MARIANA LAGE
Entre fins de setembro e início de outubro do ano passado, o Museu Histórico Abílio Barreto recebeu cerca de 400 peças antigas que dão o pontapé inicial para mudanças importantes, tanto no que diz respeito às políticas de acervo da instituição quanto, numa perspectiva mais abrangente, à memória da cidade.
São peças que impulsionam a formação de um futuro museu de moda em Belo Horizonte, capaz de remontar, com objetos e trajes do passado, hábitos, costumes e modos de comportamento da sociedade desde a época do Curral Del Rey.

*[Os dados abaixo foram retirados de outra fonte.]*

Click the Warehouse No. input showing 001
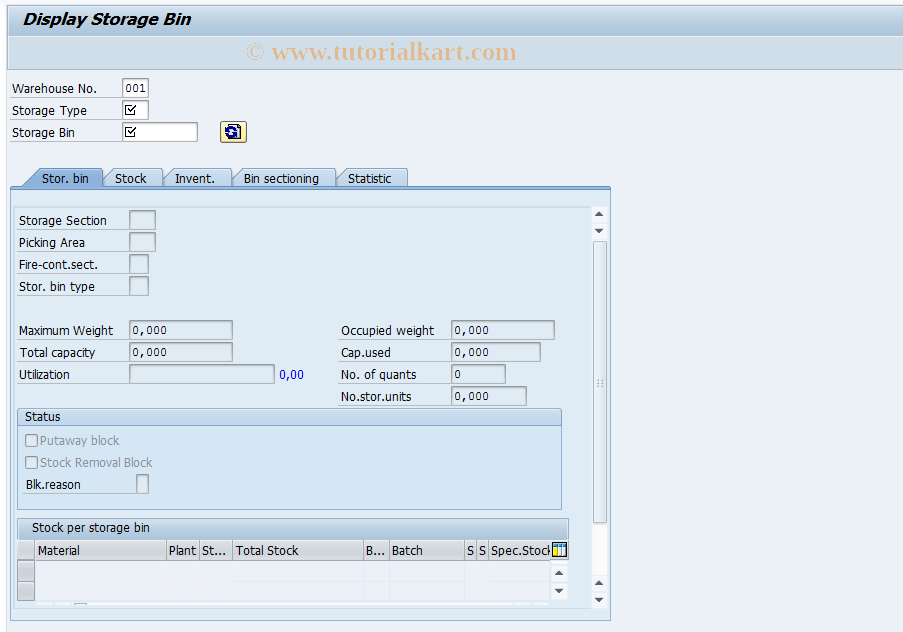 [135, 88]
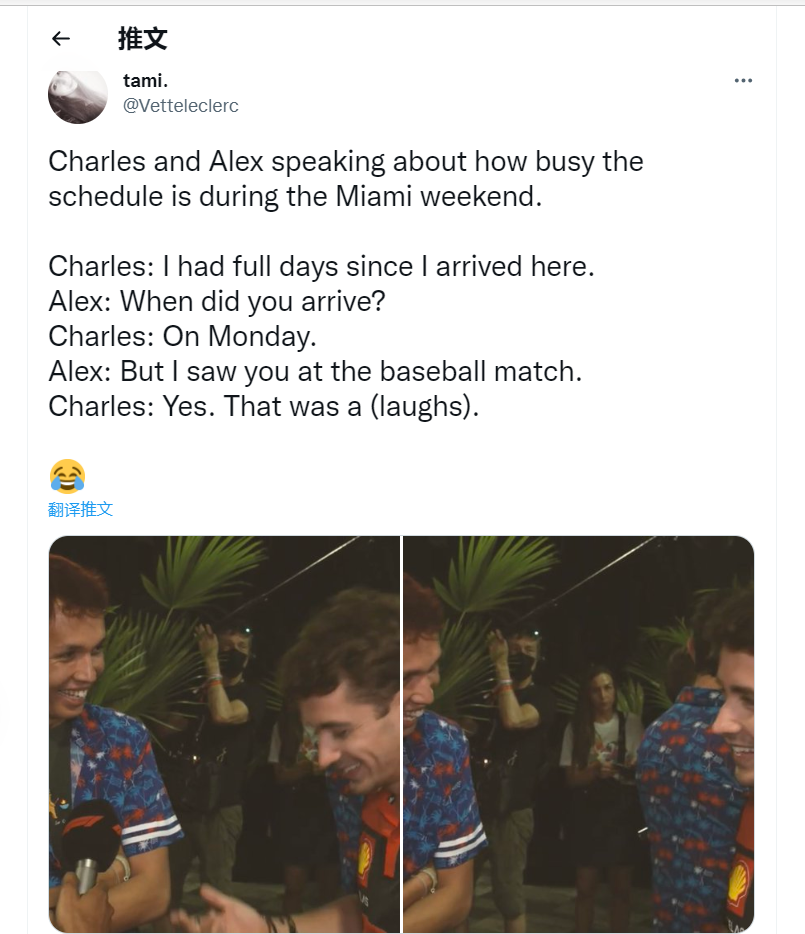Click the display name tami.

[x=145, y=81]
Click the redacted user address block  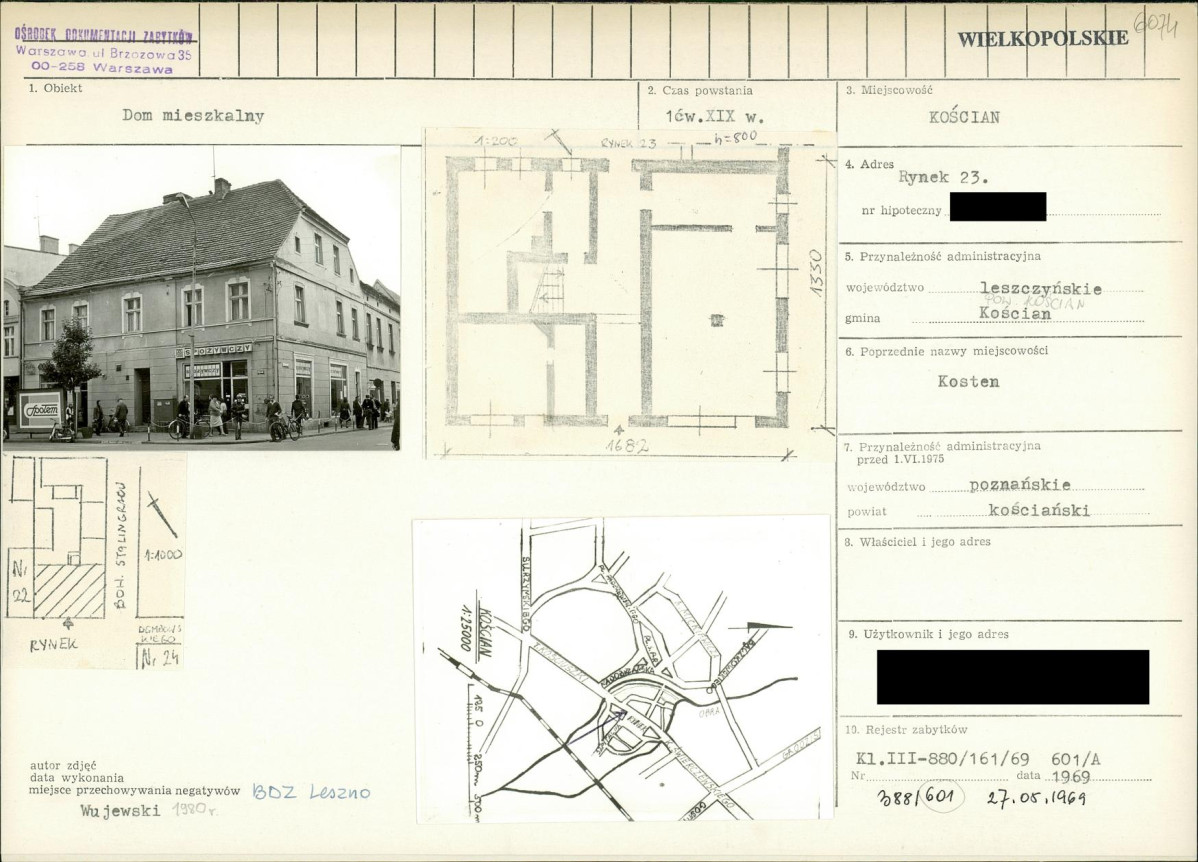[1012, 676]
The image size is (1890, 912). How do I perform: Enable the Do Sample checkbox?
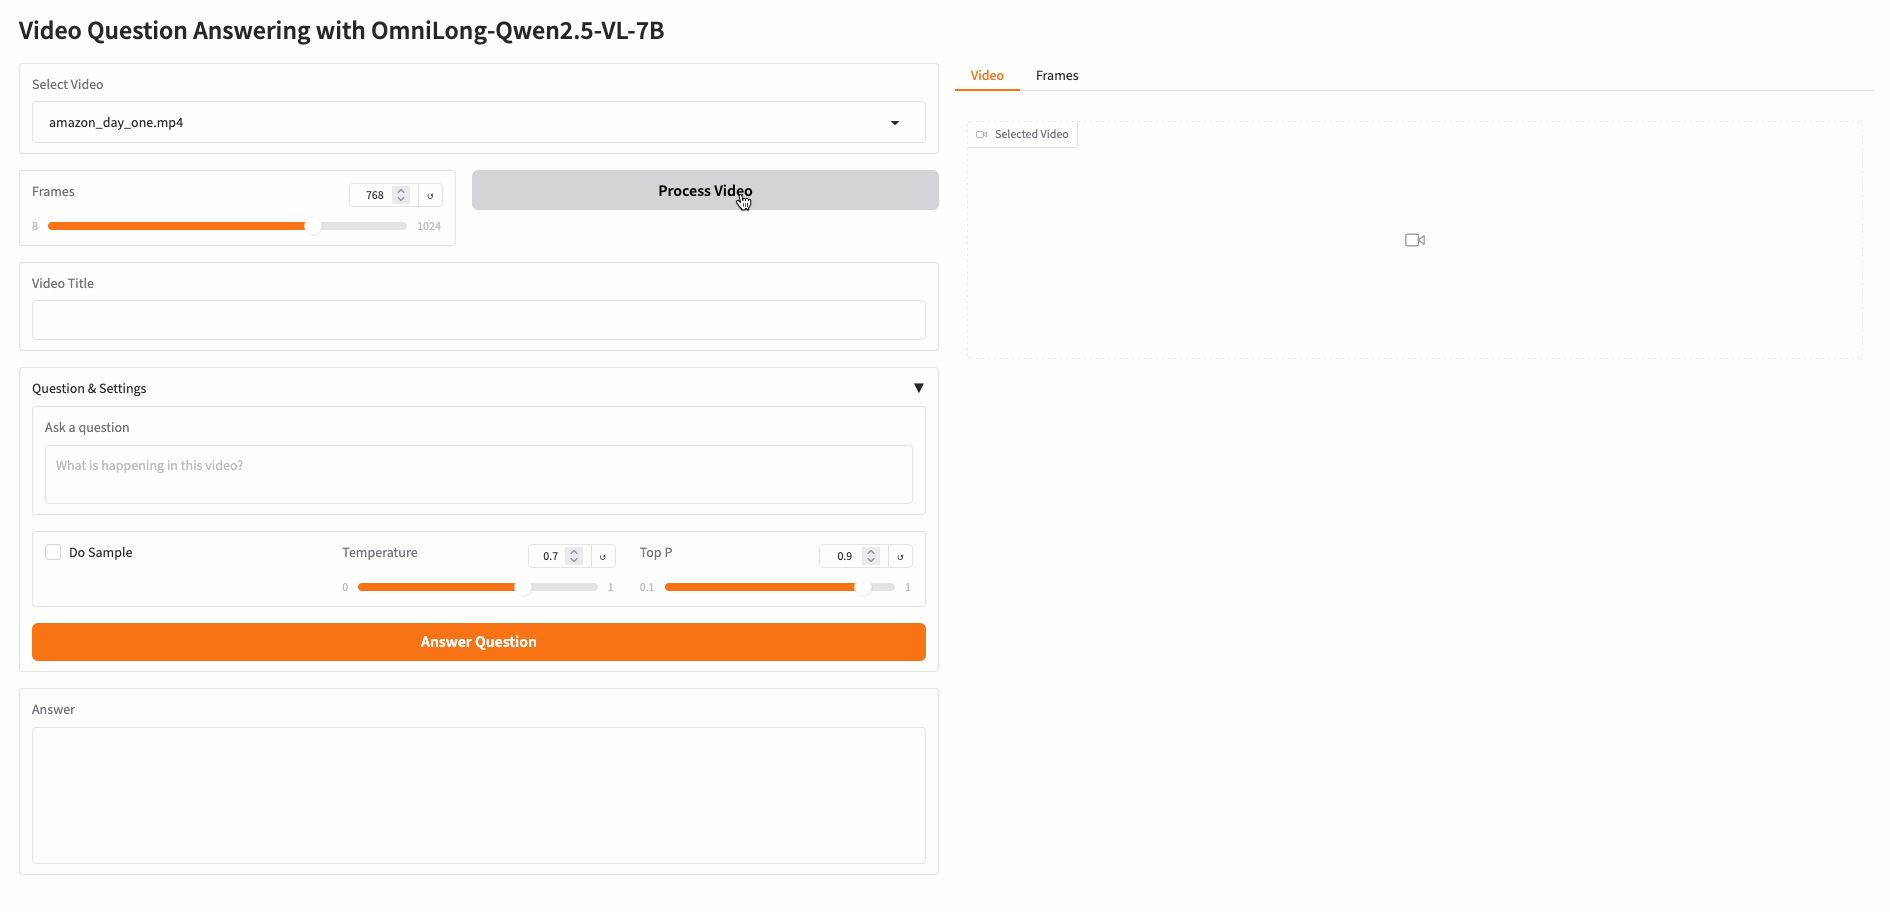(x=54, y=552)
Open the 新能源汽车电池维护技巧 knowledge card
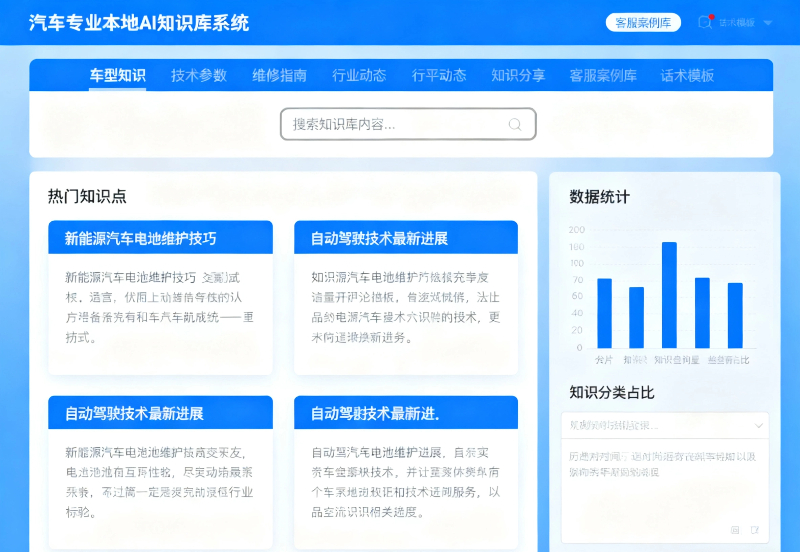800x552 pixels. (160, 238)
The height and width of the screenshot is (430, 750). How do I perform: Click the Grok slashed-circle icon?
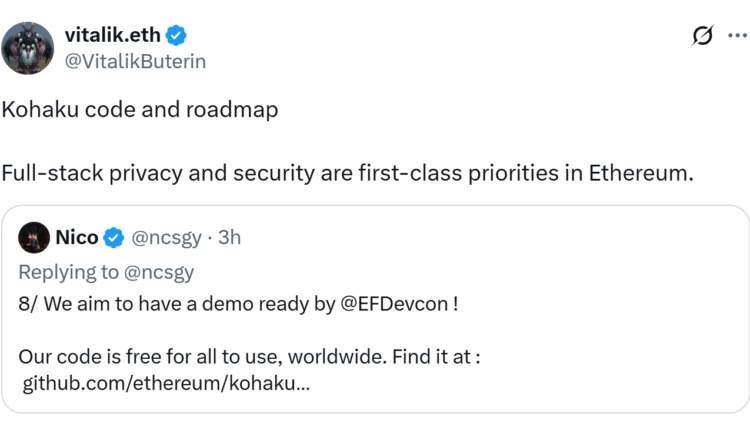(703, 37)
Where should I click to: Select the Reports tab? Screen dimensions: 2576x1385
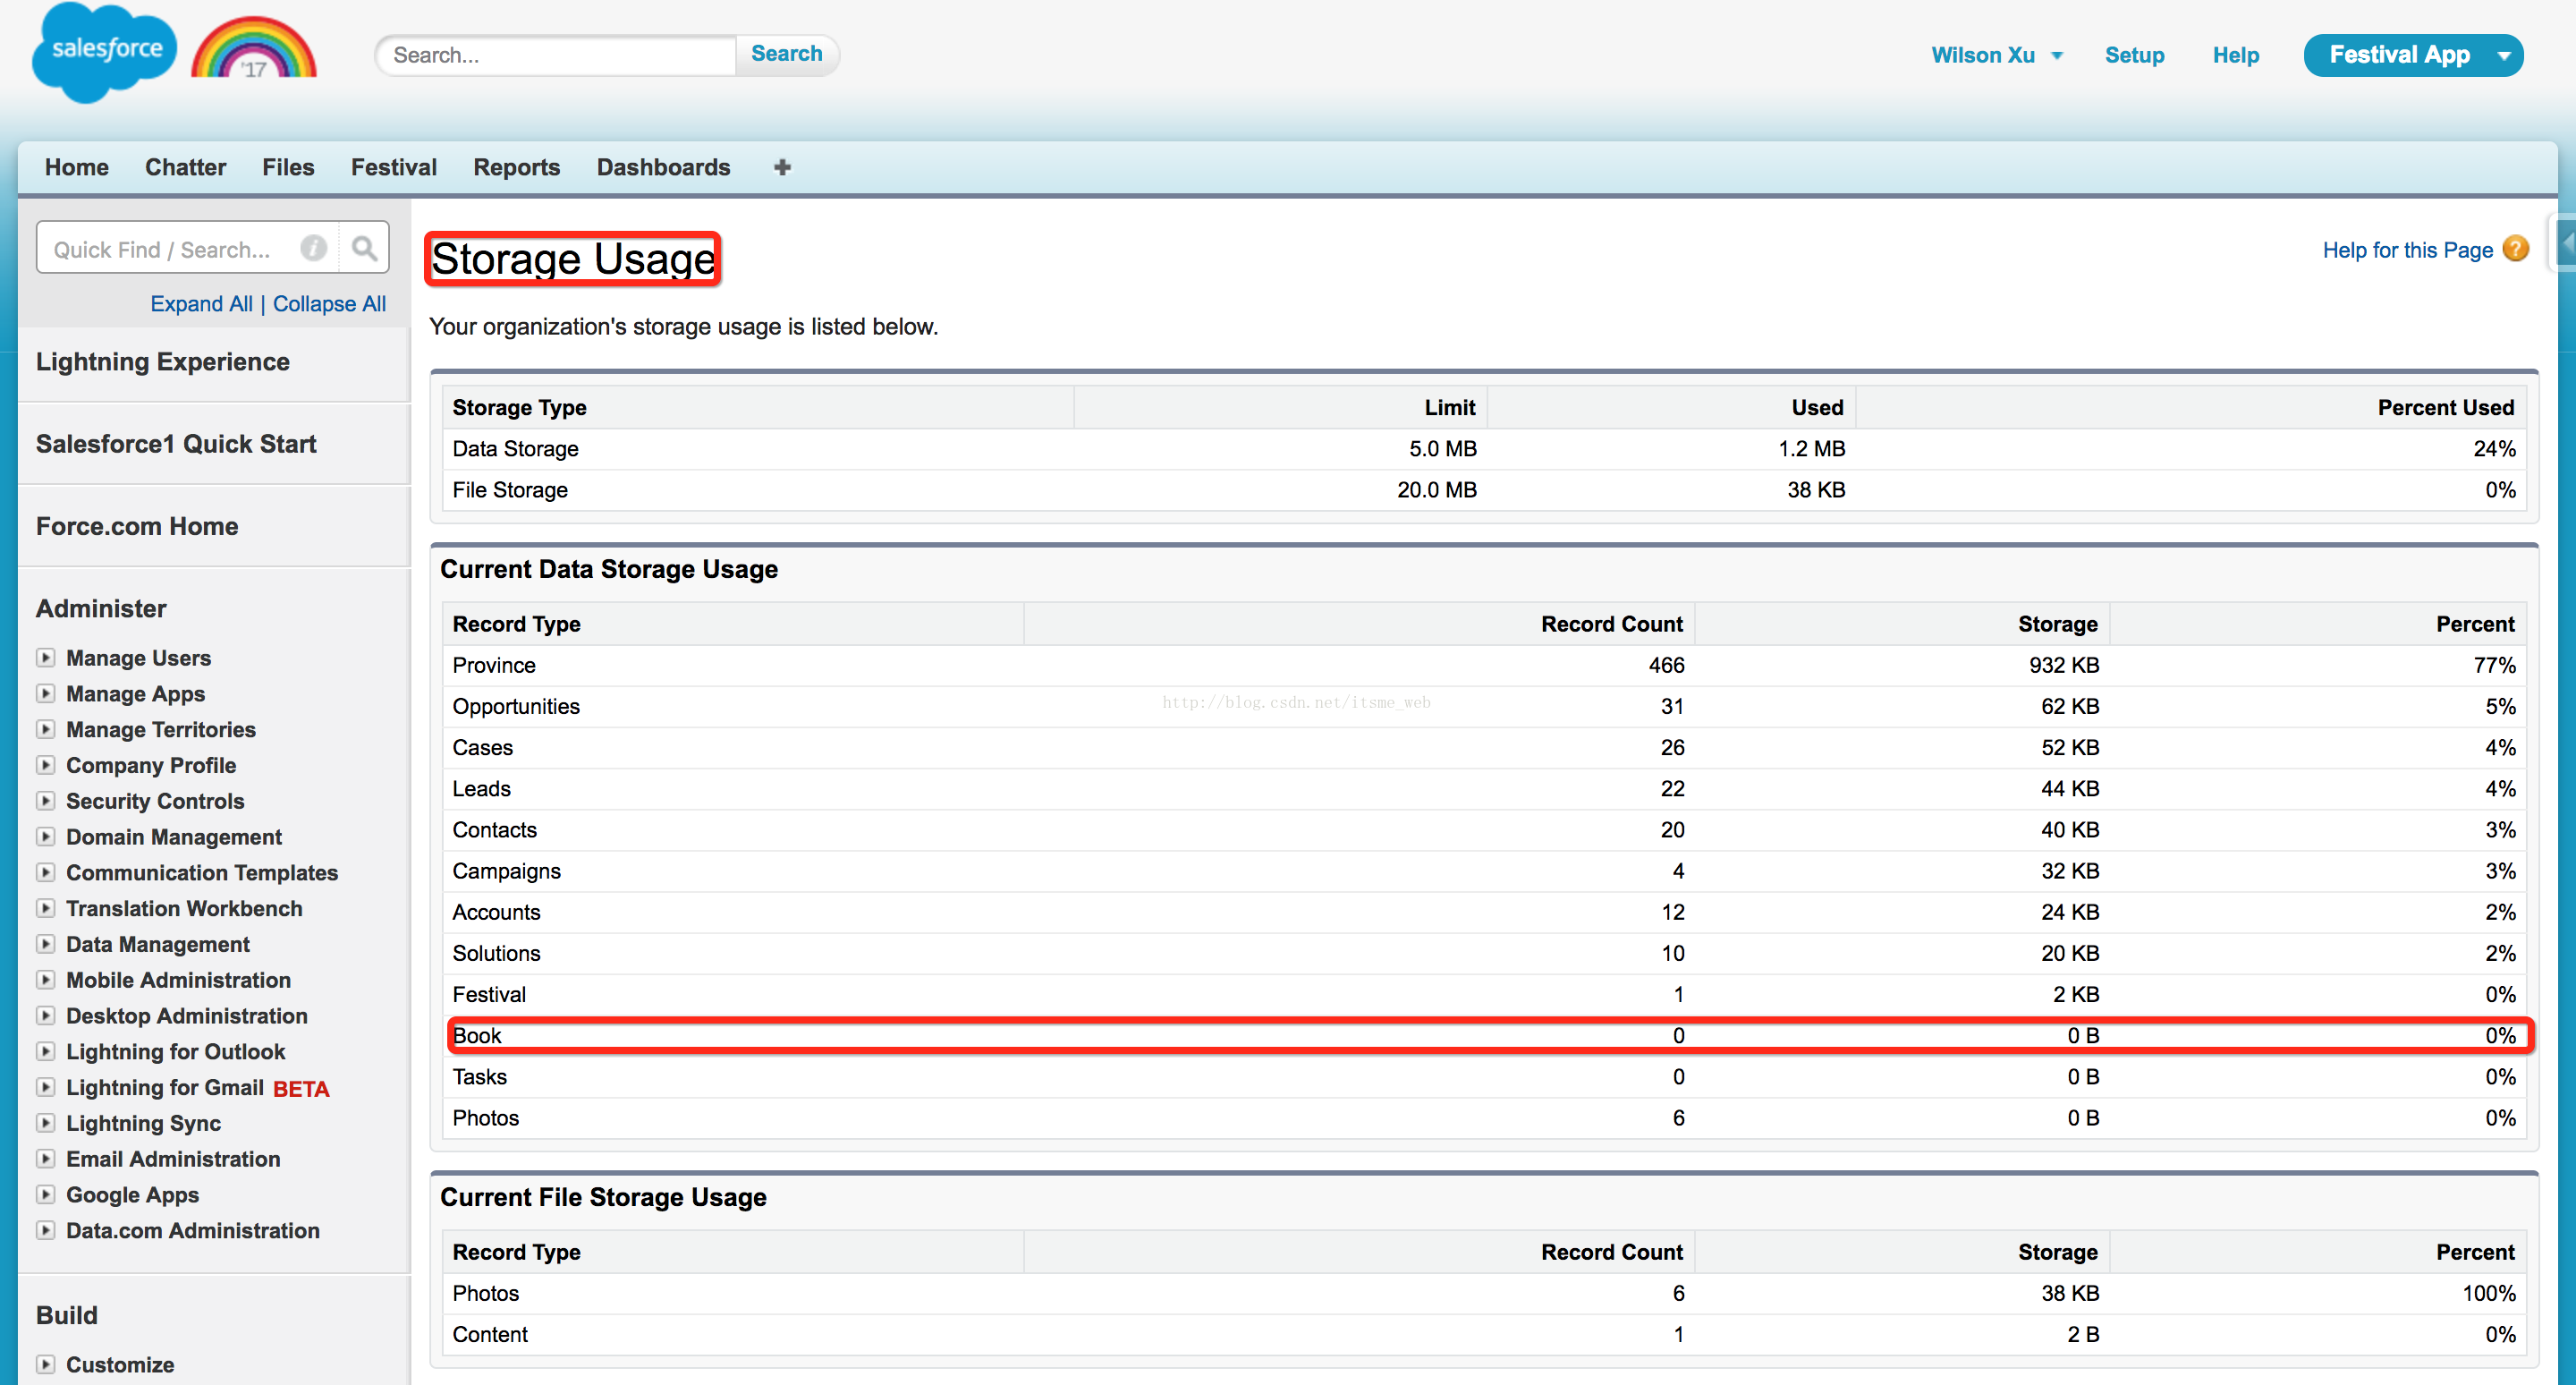tap(517, 167)
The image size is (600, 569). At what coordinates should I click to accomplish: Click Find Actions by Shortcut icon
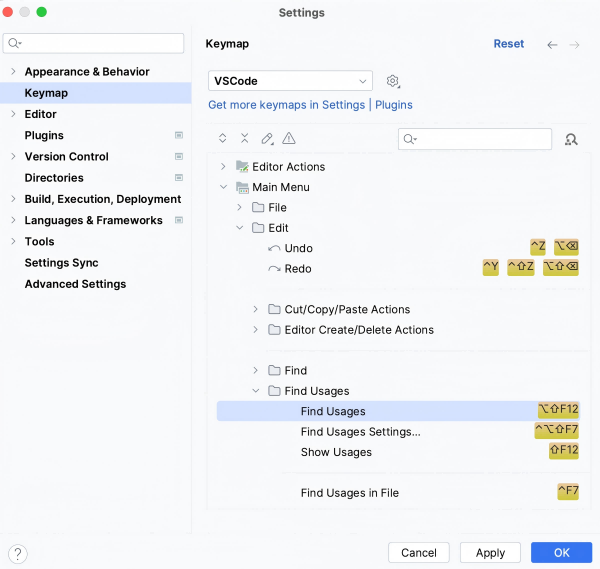pos(571,139)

Essa mudança gradativa em direção a um acervo mais substancioso que possa retratar uma história da moda no Estado está sendo tratada com entusiasmo pela equipe técnica do museu e por profissionais relacionados ao mercado de moda. Afinal, é o início de uma história que pode corrigir um certo atraso do país em relação à preservação dessas peças frágeis e de miudezas aparentemente banais da vida cotidiana e doméstica, tais como a indumentária, as joias e os acessórios.
As peças doadas pertenciam à coleção privada do museólogo Luís Augusto de Lima, bisneto do ex-governador do Estado Augusto de Lima, que promoveu a mudança da capital mineira de Ouro Preto para Belo Horizonte. Num futuro próximo, serão exibidas publicamente em formato de exposições temáticas.
Segundo o diretor do museu histórico, Leônidas Oliveira, o acervo doado está em fase de pesquisa técnica-histórica e de catalogação. A programação prevê para março do próximo ano a abertura de uma segunda exposição relacionada à história da moda, já que a primeira está em cartaz e traz lingeries de 1890 a 1990, peças que vieram do acervo da instituição e de coleções privadas, como a do curador Domingos Mazzilli.
Para a professora do curso de design da moda da Fumec, Angélica Adverse, acervos têxteis como esse nos ajudam a perceber a forma como as roupas permeiam a vida individual e coletiva. “Por meio desse acervo, cria-se uma consciência do que é narrado pelos objetos cotidianos. O próprio Abílio Barreto intentava colecionar objetos cotidianos que pudessem apresentar a nossa história cultural. Os objetos são memórias de hábitos e estilos de vida, assim como do nosso comportamento de consumo em diferentes momentos do passado”, aponta.
Para Mazzilli, faltava à cidade uma instituição capaz de fazer o entremeio entre a vontade política e a memorabilia, a tradição e os guardados que são passados através das gerações. “Acho importantíssimo esses espaços que guardam a memória coletiva, não tanto do grande feito histórico, mas do objeto cotidiano, miúdo, banal. Penso que o museu da moda é importante pois a moda é algo muito poderoso por tudo que ela remete, seja ao tempo, ao obsoletismo, à cultura”, defende.
A doação de objetos como revistas, luvas, chapéus, fotografias, etiquetas de roupa e peças de vestuário partiu do desejo de Luís de tornar público seus guardados familiares. Entre as peças doadas, destaque para o penhoar pertencente ao enxoval de casamento, em 1941, de Ephigênia Carsalade Villela, mãe do museólogo. “Ele foi comprado com uma senhora do Rio de Janeiro, madame Geny, que adquiria em Hollywood peças dos figurinos dos filmes e vendia aqui”, revela.
Do público ao Privado. O desapego de Luís em ceder à instituição pública parte de sua coleção familiar acabou se transformando também num incentivo para que outras pessoas, de famílias tradicionais da capital, fizessem o mesmo. É o caso de Marília Salgado, filha de Lia e Clóvis Salgado. Objetos pessoais e documentos dos seus pais já compõem o acervo do museu histórico, mas restam ainda algumas peças especiais que pertenciam à sua bisavó e à sua mãe, como, por exemplo, um vestido encomendado e costurado a mão que a bisavó de Marília usou na festa em celebração à Revolução de 1930.
Outra peça é o “rob de jeur”, vestido que ela usou somente uma vez, na manhã seguinte ao seu casamento, por volta de 1878. “Para quê vou deixá-las sobre o armário de um quarto se as peças podem ser expostas e vistas por muitas pessoas?”, pergunta-se Marília Salgado.